Entries taken from a collection:
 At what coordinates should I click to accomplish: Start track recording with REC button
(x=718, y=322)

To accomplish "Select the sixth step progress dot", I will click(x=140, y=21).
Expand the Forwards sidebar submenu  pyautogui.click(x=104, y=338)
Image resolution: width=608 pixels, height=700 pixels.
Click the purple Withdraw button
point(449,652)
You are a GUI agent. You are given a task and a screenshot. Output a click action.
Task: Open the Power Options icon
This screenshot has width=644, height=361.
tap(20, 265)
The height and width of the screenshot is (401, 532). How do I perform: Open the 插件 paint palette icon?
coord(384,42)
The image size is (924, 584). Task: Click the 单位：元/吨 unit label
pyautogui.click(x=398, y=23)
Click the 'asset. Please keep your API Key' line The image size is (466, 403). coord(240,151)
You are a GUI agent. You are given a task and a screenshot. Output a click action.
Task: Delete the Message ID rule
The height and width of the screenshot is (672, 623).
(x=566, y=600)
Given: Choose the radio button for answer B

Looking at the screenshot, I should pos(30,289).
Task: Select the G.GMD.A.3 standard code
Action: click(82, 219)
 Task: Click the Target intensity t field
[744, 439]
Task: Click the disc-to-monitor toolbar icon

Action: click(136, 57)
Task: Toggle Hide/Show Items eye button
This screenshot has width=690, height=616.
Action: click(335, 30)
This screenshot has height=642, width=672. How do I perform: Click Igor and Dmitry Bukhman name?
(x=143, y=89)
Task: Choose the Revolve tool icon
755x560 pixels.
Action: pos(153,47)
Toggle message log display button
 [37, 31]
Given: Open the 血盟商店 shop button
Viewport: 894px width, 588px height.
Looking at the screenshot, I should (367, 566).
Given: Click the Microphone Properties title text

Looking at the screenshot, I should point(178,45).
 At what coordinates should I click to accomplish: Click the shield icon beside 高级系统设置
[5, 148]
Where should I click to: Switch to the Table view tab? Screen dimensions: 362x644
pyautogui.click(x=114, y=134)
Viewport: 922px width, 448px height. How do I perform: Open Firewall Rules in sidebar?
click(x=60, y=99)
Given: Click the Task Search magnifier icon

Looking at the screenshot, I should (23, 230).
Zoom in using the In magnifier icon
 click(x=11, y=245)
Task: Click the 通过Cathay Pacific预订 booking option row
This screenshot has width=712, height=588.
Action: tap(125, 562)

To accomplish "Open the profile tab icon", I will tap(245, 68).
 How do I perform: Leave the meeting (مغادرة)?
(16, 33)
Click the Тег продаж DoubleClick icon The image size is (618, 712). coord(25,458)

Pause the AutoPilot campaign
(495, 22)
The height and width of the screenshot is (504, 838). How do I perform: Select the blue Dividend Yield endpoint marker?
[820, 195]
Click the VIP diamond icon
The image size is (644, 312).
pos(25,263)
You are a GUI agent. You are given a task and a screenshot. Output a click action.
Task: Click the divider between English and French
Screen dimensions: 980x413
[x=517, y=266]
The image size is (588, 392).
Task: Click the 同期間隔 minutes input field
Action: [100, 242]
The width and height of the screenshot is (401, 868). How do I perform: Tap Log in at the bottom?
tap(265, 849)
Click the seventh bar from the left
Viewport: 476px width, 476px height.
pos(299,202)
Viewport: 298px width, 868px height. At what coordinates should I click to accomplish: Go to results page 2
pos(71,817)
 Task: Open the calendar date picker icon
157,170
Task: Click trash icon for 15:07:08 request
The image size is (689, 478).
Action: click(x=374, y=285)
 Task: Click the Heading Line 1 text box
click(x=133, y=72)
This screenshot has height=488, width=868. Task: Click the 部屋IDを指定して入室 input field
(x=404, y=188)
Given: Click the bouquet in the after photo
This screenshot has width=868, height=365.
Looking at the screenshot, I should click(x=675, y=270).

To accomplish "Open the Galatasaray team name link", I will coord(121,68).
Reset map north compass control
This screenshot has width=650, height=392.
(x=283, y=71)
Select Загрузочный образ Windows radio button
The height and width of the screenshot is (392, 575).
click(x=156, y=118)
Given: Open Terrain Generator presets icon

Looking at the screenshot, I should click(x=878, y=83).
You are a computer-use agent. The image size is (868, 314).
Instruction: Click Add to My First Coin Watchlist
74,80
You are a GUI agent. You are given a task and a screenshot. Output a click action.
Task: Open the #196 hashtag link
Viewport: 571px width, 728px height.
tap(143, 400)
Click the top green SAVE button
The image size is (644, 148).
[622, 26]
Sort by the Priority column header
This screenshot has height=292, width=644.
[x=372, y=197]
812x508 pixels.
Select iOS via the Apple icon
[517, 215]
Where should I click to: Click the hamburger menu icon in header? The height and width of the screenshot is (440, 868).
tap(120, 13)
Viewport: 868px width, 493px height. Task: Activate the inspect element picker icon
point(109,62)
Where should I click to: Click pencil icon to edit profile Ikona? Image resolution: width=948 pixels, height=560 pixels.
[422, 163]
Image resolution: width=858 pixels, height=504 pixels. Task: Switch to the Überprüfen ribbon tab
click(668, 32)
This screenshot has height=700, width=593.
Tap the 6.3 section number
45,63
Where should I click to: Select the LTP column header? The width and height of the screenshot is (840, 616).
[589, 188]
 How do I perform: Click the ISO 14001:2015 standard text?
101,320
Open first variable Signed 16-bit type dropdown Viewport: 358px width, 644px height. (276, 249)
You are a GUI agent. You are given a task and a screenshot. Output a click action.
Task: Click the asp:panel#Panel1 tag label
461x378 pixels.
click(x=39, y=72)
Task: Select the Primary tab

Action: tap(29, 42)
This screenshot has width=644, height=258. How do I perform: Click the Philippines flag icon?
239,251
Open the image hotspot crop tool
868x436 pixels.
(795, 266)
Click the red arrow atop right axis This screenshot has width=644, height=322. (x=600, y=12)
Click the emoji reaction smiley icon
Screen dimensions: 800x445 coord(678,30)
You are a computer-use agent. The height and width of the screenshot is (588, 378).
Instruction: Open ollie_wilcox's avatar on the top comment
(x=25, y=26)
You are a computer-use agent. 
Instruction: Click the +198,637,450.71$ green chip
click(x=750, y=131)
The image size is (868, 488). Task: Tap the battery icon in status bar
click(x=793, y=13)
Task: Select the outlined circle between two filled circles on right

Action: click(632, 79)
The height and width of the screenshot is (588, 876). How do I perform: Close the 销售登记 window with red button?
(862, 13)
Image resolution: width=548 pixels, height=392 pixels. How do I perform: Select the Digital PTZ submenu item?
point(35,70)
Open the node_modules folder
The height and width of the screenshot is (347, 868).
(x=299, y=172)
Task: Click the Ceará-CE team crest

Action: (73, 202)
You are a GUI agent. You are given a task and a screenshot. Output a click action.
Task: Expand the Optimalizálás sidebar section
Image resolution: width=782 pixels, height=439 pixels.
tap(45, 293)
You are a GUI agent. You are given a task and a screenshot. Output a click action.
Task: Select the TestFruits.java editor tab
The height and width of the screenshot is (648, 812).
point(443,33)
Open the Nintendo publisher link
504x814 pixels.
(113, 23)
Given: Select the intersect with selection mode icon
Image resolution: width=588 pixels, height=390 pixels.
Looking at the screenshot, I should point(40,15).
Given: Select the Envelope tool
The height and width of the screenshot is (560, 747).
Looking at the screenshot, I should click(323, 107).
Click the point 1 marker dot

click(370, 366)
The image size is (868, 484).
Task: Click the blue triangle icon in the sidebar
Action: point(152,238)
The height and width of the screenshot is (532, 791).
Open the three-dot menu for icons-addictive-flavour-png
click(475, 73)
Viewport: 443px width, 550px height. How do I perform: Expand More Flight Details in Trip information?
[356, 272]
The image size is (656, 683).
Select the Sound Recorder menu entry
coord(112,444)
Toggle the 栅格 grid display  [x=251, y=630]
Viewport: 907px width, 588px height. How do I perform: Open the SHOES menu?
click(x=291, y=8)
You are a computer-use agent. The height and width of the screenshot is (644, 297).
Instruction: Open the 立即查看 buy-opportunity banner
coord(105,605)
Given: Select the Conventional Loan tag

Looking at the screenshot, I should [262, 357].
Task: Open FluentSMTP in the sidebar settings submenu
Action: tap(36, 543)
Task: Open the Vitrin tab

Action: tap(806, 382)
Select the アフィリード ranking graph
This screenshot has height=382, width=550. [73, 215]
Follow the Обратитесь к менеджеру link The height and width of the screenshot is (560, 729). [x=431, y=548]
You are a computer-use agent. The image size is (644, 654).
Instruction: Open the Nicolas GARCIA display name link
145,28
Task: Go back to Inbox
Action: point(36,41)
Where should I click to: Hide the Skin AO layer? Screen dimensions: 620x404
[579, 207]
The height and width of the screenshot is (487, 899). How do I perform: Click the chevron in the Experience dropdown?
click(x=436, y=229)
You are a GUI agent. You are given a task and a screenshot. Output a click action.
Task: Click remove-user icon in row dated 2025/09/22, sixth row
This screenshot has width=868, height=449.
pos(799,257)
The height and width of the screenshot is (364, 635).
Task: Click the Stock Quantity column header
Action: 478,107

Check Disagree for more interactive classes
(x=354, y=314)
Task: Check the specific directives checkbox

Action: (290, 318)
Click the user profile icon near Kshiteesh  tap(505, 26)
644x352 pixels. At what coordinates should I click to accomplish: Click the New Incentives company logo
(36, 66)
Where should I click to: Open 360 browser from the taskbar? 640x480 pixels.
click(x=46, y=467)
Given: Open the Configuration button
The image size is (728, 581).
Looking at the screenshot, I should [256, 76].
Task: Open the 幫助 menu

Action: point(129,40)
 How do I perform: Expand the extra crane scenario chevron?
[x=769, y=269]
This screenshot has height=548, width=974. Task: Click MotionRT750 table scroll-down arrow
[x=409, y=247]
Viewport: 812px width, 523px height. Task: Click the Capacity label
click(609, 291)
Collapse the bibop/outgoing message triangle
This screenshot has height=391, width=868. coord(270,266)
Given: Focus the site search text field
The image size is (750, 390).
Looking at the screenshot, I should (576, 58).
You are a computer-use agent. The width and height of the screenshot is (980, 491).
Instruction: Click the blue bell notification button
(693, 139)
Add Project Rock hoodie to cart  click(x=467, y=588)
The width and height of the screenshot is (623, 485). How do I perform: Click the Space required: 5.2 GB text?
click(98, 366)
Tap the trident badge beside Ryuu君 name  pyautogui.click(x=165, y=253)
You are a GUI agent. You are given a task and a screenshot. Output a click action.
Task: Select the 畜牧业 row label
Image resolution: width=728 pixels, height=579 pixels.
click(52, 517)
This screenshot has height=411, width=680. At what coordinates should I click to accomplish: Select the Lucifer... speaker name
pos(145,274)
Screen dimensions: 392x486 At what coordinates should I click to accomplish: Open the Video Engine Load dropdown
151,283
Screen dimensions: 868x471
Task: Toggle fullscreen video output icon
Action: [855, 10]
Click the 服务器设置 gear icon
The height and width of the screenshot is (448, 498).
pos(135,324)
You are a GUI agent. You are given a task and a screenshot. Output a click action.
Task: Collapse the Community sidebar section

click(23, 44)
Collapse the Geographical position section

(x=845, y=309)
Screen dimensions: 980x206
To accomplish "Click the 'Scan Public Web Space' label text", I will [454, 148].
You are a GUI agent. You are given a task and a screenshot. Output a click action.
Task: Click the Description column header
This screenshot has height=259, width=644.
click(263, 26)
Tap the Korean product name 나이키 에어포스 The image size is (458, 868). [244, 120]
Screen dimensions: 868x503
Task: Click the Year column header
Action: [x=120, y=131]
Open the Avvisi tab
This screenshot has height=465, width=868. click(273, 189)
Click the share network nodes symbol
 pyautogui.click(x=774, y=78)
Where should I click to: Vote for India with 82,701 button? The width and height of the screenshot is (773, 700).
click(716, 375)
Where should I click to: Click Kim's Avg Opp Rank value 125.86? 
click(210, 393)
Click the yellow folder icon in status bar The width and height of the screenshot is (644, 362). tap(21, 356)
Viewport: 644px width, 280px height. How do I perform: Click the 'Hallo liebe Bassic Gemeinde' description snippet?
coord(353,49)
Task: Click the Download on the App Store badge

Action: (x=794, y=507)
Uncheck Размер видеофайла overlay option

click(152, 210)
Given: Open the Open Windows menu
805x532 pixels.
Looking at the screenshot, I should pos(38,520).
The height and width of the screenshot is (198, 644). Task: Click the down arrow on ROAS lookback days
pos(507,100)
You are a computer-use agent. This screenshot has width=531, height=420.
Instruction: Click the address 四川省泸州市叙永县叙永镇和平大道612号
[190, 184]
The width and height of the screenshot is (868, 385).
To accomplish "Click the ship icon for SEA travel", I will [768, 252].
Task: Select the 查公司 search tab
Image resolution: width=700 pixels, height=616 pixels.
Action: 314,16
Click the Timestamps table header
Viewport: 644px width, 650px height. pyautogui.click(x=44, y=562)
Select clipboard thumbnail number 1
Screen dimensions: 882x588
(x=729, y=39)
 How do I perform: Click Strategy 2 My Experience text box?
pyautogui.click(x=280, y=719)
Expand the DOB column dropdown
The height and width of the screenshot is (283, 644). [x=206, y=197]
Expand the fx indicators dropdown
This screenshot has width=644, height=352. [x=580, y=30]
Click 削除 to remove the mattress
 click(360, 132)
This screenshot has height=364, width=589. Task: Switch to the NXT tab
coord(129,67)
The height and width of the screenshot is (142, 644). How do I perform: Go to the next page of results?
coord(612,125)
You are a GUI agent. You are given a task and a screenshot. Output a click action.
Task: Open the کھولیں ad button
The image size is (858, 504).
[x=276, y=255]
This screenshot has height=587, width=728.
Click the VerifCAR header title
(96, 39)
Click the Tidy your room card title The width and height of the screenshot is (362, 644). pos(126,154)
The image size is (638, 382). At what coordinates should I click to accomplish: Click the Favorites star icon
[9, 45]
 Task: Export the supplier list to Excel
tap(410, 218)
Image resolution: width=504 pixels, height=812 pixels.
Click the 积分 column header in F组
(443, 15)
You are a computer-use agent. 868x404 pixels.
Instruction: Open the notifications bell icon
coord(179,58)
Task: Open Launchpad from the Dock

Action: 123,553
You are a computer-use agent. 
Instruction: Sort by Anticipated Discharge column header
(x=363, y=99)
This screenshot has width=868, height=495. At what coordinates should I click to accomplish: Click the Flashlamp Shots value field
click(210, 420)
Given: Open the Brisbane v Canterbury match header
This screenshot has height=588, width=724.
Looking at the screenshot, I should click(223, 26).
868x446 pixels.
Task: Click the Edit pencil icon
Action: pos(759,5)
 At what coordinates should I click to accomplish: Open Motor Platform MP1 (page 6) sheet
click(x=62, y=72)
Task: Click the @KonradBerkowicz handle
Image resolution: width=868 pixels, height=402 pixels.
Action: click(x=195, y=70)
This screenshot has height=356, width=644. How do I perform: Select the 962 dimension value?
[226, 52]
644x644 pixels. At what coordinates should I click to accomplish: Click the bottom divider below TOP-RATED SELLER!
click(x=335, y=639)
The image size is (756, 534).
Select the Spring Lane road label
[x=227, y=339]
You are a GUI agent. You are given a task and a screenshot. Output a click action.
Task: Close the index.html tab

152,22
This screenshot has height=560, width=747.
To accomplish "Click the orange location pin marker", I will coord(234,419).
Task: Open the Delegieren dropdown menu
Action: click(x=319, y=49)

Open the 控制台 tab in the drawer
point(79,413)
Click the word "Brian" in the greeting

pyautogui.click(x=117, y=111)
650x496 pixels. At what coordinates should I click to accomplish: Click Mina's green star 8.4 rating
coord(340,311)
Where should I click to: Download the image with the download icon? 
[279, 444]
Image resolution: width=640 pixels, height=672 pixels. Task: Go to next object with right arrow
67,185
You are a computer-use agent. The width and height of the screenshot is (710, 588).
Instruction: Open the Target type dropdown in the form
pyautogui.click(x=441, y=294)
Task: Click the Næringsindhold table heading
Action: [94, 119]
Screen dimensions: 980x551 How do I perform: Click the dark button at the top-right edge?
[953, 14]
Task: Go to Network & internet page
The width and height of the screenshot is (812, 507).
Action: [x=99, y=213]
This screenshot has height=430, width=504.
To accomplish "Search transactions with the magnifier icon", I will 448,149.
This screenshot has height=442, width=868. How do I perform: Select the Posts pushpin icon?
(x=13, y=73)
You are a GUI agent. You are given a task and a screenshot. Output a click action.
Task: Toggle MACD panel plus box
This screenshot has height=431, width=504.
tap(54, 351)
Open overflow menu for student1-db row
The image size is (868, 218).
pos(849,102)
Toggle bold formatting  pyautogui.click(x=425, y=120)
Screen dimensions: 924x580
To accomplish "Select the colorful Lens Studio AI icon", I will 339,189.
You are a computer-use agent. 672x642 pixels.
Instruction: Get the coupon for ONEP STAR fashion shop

TASK GOAL: Write out exactly the final stretch of the records: the line containing "Task: Go to Network & internet page" and every line after it, through the last, and nothing else.

COMPLETED TASK:
Task: Go to Network & internet page
The width and height of the screenshot is (812, 507).
Action: [x=99, y=213]
This screenshot has height=430, width=504.
To accomplish "Search transactions with the magnifier icon", I will 448,149.
This screenshot has height=442, width=868. How do I perform: Select the Posts pushpin icon?
(x=13, y=73)
You are a GUI agent. You are given a task and a screenshot. Output a click action.
Task: Toggle MACD panel plus box
This screenshot has height=431, width=504.
tap(54, 351)
Open overflow menu for student1-db row
The image size is (868, 218).
pos(849,102)
Toggle bold formatting  pyautogui.click(x=425, y=120)
Screen dimensions: 924x580
To accomplish "Select the colorful Lens Studio AI icon", I will 339,189.
You are a computer-use agent. 672x642 pixels.
Instruction: Get the coupon for ONEP STAR fashion shop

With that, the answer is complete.